O MIRANTE falou com várias vítimas do surto que estiveram presentes na inauguração e confirmou o desalento e revolta que praticamente toda a gente sente com a morosidade da justiça. Carla Caeiro, 45 anos, é da Póvoa de Santa Iria e esteve um mês e meio sem trabalhar por causa do surto. Passou três semanas no Hospital Pulido Valente. “Com uma criança pequenina e o marido desempregado pode imaginar o problema que foi”, recorda.
Tal como a maioria das vítimas, Carla foi ao médico duas vezes com os sintomas e foi sempre erradamente diagnosticada com gripe. “À terceira vez que fui ao hospital, já mesmo mal, fiquei lá”, conta. Carla é uma das vítimas em que o Ministério Público não estabeleceu um nexo de causalidade. Requereu a abertura da instrução. “Sentimos uma revolta grande porque não dá para perceber como é que num grupo tão grande, de tanta gente afectada, não se fez nada. Hoje em dia continuamos sem apoios nenhuns. Tive a sorte de ter direito a advogado pela Segurança Social, por ter o marido no desemprego, mas há pessoas que não têm e não conseguem fazer frente a todas as despesas deste processo”, lamenta.

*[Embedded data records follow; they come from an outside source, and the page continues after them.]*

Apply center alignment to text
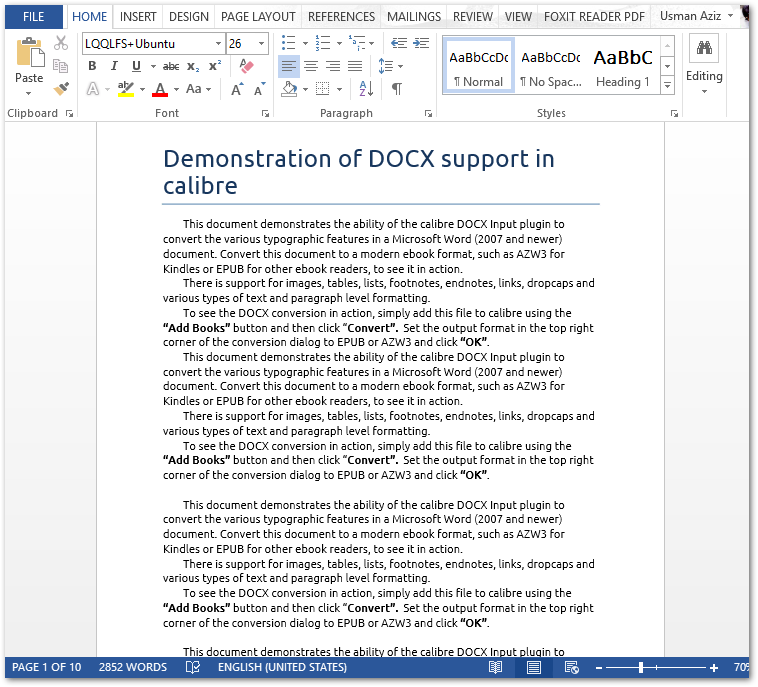The width and height of the screenshot is (758, 687). click(311, 66)
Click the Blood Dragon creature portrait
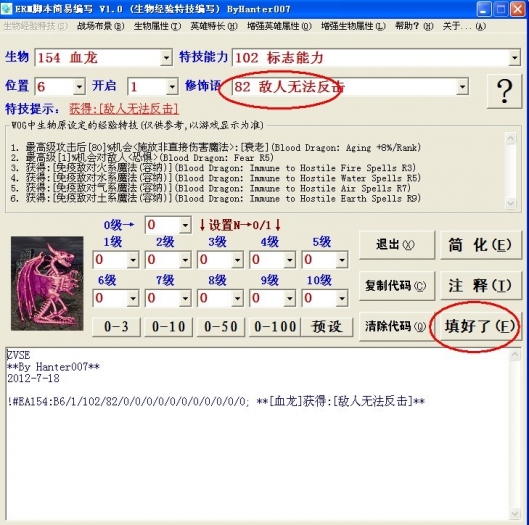 click(47, 283)
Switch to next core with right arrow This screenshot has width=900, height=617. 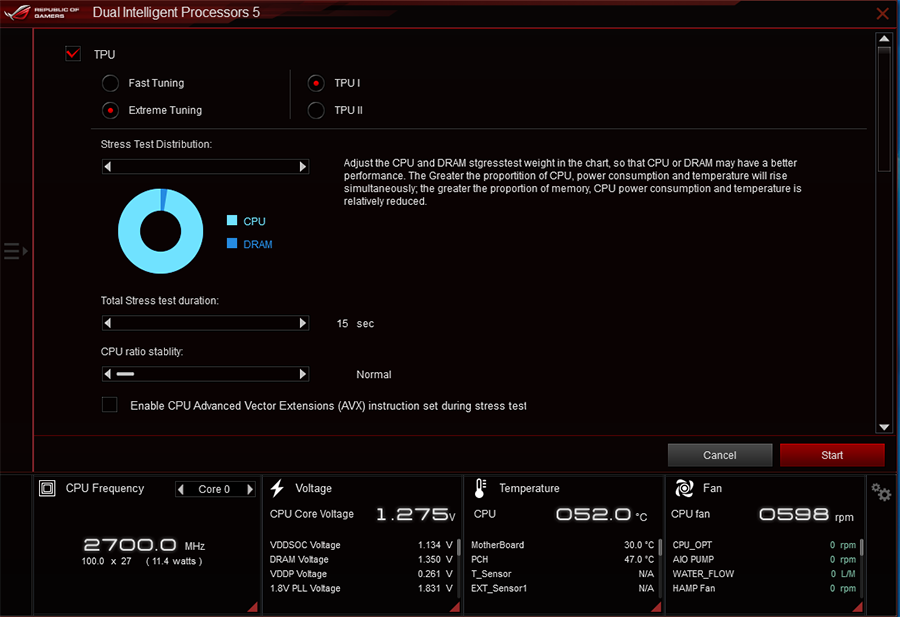(x=250, y=489)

Igualmente grave foi a situação de Aníbal Serra, que vive na Rua da República no Forte da Casa. Esteve em coma quatro dias e passou 17 dias internado em Santa Maria. “Ainda hoje tenho sequelas do surto e custos com exames e medicamentos. A minha médica agora diz-me que tenho de tomar estes comprimidos para o resto da vida”, lamenta, enquanto mostra a receita.
Aníbal é crítico da licença ambiental da fábrica da ADP – entretanto renovada pela Agência Portuguesa do Ambiente em 2015 e válida por cinco anos – e critica a justiça de ser “cega” e lenta para umas coisas, “mas muito rápida para outras”. Considera que no surto houve “vários culpados” e ainda não perdeu a esperança de que se venha a fazer justiça.
Associação quer ajudar pessoas abandonadas pela justiça
A Associação de Apoio às Vítimas do Surto foi constituída com o propósito de ajudar as pessoas que foram abandonadas pela justiça. Os culpados ainda não foram encontrados e temos muitas vítimas para quem o Ministério Público ainda não encontrou um nexo de causalidade. Temos pessoas a passar por grandes dificuldades financeiras e de saúde, sem dinheiro para os medicamentos e desempregadas desde essa altura”, alertou o presidente da associação durante o discurso.
Joaquim Ramos lamenta também que muitas vítimas não tenham requerido a abertura da instrução “por falta de dinheiro” e confessou ser “triste” viver num país “que trata estas pessoas desta maneira”. A nova sede da associação fica situada numa loja cedida pela Câmara de Vila Franca de Xira no bairro da Soda Póvoa, no Forte da Casa, uma das localidades mais afectadas pelo surto.
Alberto Mesquita, presidente do município, voltou a frisar que a câmara “tudo fez”, desde a primeira hora, para estar ao lado das vítimas. Garantia dada também pelo presidente da junta da União de Freguesias da Póvoa de Santa Iria e Forte da Casa, Jorge Ribeiro.
“Há duas questões que neste momento nos preocupam: a primeira que o processo seja terminado o mais depressa possível; e a outra que seja encontrada uma solução para todas as outras vítimas para quem não foi estabelecido um nexo de causalidade”, defendeu Mesquita, à margem da cerimónia.
No discurso que leu depois de descerrar a placa, o autarca lembrou o “valor simbólico” da cerimónia e lamentou as “dificuldades jurídicas” que o processo tem e que tornam tudo “mais penoso” para as vítimas. “A condição social em que estão hoje muitas das vítimas é uma preocupação. A maioria passou a necessitar de tomar uma medicação específica todos os dias. O processo é complexo, tem muitos pedidos de instrução e por isso será longo e árduo. Todos os lesados devem ser devidamente indemnizados pelo que sofreram e ainda sofrem. Só assim se poderá falar de justiça”, disse Alberto Mesquita.